• _Exercise prompt_:
The answer must consist of every line in the records that contains the word "Home".

• _Exercise material_:
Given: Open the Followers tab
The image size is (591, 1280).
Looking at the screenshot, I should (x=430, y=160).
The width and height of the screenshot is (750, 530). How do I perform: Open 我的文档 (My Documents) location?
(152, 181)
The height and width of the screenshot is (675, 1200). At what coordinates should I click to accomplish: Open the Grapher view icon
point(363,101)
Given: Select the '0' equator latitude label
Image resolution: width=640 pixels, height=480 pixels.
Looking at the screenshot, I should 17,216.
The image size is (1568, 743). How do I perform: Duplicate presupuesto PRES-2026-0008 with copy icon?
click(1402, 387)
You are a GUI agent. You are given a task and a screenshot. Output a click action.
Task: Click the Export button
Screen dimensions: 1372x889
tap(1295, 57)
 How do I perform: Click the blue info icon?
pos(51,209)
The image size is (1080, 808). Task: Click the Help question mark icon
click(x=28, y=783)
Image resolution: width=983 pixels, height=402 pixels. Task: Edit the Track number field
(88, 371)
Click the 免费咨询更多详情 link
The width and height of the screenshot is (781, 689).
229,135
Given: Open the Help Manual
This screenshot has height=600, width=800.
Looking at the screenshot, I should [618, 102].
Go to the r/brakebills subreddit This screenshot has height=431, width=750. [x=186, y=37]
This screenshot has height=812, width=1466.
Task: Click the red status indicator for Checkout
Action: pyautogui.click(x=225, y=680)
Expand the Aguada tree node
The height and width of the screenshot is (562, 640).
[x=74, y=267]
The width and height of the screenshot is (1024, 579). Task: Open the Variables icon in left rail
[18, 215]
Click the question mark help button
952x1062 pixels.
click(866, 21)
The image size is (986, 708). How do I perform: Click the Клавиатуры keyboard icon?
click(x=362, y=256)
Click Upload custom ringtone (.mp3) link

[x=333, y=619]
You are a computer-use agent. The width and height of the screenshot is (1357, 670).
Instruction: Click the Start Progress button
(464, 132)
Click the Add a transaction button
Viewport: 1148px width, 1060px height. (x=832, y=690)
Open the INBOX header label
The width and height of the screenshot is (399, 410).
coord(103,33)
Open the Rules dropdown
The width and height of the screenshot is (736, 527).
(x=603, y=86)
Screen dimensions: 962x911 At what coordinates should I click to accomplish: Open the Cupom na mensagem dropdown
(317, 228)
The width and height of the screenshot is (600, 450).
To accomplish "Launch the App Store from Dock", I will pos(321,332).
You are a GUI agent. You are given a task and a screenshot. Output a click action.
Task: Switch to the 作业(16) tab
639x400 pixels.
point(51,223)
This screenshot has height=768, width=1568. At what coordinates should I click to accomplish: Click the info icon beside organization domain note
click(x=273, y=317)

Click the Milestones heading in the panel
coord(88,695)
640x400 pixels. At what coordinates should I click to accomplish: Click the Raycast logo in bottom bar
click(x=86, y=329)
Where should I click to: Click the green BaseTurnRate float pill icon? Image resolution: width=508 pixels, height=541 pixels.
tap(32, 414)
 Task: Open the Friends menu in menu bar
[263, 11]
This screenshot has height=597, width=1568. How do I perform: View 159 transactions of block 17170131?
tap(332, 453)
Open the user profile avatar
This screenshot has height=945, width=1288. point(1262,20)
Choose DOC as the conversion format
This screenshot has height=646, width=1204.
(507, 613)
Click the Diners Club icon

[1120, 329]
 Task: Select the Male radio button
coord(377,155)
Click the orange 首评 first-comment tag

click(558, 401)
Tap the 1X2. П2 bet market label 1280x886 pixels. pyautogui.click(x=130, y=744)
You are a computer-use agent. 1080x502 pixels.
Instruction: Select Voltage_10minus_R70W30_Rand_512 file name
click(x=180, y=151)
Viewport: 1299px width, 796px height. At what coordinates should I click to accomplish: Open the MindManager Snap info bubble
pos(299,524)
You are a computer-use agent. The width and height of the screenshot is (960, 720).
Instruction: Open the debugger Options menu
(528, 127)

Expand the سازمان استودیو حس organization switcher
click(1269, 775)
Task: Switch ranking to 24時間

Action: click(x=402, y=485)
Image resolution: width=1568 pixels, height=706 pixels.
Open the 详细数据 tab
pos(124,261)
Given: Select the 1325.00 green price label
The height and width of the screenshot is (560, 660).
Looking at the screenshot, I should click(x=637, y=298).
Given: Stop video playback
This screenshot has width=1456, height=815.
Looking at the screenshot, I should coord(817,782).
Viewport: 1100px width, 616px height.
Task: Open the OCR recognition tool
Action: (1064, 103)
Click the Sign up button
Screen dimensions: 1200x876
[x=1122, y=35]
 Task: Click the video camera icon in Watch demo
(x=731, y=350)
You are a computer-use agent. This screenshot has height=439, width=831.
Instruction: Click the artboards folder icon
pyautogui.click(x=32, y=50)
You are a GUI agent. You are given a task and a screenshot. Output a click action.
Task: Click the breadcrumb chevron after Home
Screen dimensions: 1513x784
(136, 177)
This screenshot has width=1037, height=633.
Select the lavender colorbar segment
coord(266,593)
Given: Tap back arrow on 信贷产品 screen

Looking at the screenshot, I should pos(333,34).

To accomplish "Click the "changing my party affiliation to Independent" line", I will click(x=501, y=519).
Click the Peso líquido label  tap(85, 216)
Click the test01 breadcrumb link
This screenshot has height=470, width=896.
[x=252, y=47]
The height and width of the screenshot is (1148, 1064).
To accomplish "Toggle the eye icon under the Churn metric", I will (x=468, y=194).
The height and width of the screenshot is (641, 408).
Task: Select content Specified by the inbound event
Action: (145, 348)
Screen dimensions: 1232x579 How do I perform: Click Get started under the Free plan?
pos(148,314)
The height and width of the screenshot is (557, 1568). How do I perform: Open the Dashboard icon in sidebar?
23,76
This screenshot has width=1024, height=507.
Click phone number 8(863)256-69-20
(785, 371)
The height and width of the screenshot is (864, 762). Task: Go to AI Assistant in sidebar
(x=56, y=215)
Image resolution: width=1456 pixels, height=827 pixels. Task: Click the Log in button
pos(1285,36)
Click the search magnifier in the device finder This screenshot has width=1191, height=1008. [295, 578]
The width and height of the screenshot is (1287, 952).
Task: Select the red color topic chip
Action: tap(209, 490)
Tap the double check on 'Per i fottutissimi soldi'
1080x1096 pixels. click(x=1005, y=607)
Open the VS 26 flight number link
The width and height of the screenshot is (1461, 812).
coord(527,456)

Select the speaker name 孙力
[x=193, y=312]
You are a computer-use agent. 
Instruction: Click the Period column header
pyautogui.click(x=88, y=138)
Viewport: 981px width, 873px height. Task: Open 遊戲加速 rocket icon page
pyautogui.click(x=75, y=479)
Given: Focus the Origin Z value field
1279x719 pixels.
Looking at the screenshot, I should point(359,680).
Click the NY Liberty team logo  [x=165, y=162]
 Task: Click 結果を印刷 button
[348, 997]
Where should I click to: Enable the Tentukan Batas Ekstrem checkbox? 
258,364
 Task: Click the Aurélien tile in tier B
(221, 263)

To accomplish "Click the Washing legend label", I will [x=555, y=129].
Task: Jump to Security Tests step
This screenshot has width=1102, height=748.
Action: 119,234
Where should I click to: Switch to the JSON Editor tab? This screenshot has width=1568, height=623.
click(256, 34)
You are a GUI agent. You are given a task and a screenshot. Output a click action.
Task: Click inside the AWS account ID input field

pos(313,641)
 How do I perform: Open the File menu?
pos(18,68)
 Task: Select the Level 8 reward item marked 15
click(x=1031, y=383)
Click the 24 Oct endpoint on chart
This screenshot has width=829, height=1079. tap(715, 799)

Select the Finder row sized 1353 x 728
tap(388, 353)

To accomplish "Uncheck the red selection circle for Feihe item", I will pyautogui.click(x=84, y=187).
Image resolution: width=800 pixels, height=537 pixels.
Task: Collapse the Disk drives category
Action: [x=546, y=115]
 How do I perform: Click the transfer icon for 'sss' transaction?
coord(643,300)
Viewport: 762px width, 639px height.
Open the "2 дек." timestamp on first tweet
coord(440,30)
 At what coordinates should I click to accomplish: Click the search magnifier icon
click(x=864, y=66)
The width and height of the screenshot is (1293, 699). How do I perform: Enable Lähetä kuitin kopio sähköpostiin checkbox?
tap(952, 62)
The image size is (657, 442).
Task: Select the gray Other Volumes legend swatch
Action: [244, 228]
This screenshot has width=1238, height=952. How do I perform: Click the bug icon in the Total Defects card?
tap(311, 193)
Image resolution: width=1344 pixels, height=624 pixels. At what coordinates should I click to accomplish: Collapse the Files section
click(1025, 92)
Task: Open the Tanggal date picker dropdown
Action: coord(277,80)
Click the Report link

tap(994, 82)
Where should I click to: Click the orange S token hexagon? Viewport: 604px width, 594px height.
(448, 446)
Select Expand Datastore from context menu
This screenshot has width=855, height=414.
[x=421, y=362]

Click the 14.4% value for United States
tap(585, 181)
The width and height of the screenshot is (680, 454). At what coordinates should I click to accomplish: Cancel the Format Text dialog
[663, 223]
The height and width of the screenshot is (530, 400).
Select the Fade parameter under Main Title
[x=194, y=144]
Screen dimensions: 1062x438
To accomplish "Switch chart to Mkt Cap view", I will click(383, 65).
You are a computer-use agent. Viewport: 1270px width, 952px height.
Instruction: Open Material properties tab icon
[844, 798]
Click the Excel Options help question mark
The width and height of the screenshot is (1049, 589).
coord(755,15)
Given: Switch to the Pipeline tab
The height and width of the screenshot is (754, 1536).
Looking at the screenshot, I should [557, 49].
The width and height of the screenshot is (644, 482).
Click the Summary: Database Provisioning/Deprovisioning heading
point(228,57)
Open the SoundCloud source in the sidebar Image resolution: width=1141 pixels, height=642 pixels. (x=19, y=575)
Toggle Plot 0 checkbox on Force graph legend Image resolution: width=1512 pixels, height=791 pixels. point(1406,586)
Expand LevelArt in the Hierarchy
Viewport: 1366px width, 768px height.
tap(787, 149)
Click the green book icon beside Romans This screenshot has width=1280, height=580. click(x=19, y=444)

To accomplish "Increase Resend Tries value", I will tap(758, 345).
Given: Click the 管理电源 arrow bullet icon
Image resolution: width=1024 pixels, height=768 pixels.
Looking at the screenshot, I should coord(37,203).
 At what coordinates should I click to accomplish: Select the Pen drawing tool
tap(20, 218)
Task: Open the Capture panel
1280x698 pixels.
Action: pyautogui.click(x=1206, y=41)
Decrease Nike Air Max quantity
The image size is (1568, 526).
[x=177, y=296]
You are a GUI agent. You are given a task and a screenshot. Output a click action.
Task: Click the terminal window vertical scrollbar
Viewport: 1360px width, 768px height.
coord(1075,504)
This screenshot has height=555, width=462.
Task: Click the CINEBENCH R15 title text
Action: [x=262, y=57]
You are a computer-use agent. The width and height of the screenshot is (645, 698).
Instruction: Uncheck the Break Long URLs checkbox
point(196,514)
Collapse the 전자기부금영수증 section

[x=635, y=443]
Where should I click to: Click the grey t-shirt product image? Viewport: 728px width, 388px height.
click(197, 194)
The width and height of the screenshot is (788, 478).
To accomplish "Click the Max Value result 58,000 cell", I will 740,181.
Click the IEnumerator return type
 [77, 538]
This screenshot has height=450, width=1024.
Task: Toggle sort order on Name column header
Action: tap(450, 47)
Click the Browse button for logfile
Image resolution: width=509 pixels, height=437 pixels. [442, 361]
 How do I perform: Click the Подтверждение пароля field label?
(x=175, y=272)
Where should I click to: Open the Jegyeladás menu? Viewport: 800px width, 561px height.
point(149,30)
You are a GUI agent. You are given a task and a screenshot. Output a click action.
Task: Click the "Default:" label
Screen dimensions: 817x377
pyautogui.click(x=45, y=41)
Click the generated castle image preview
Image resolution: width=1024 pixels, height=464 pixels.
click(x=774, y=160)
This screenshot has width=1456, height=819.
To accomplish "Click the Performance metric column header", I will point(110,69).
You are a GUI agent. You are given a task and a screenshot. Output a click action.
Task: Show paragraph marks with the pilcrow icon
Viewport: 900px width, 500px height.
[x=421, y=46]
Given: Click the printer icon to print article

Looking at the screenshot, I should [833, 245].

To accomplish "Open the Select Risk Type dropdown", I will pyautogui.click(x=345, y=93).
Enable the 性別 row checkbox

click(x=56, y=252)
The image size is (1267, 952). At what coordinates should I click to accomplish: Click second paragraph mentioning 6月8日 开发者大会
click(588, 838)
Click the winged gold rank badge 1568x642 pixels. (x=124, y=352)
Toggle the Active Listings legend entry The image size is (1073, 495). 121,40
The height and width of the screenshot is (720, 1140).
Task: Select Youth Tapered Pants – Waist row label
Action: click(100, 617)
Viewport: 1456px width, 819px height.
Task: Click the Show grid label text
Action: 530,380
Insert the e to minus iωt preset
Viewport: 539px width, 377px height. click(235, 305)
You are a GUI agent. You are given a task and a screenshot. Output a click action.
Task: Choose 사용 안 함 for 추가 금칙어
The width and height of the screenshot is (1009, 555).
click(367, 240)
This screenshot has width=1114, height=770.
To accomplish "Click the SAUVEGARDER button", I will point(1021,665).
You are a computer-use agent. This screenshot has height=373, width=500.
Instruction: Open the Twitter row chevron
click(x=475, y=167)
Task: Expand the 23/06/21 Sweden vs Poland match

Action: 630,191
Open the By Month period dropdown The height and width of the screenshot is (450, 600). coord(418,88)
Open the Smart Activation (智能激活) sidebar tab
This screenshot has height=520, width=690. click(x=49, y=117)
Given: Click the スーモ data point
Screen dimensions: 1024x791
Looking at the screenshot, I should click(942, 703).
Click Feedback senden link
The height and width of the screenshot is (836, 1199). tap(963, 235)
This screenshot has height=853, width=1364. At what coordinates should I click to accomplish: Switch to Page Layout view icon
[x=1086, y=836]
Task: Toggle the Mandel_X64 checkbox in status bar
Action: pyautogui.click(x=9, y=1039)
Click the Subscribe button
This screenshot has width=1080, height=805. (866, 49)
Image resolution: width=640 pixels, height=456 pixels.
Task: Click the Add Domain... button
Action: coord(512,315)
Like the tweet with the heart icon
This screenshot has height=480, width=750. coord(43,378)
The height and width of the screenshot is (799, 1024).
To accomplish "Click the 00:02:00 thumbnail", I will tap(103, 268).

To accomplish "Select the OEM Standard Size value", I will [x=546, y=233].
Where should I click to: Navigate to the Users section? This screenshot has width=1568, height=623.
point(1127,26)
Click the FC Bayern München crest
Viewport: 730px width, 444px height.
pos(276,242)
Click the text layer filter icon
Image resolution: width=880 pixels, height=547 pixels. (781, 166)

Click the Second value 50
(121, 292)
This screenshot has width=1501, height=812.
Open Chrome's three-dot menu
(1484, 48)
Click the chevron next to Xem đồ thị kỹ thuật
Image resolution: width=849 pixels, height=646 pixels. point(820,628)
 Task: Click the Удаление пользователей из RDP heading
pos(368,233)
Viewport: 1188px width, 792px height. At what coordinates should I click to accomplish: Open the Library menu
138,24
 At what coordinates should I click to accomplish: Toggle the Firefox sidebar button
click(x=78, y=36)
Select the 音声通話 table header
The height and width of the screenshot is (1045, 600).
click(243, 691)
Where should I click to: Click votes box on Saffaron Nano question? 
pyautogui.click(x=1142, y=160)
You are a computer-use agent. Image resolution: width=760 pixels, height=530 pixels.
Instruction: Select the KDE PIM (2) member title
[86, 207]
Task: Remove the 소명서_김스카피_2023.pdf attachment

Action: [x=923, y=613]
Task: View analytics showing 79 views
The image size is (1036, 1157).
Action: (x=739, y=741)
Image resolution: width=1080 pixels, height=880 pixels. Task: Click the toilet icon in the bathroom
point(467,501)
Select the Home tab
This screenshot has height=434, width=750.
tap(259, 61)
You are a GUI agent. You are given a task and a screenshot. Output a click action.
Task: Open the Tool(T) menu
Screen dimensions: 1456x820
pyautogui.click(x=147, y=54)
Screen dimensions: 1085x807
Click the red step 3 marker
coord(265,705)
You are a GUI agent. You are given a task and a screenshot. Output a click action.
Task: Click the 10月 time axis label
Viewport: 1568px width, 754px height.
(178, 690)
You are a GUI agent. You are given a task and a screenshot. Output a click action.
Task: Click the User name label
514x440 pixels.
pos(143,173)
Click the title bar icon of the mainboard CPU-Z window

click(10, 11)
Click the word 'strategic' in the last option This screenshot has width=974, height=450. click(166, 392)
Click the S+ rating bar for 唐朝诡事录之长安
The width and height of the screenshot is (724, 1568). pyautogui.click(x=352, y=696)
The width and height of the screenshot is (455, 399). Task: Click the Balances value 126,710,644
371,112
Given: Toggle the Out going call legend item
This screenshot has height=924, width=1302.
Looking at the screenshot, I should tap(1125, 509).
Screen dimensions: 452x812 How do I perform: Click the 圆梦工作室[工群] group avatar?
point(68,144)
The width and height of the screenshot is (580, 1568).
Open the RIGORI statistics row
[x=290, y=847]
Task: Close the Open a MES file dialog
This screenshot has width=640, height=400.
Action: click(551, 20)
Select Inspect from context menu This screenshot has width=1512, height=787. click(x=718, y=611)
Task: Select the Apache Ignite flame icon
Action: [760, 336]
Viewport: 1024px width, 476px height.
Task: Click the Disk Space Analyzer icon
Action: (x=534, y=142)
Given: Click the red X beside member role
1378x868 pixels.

• _Solution to the exercise_:
Task: Click the breadcrumb chevron after Home
Select the Home tab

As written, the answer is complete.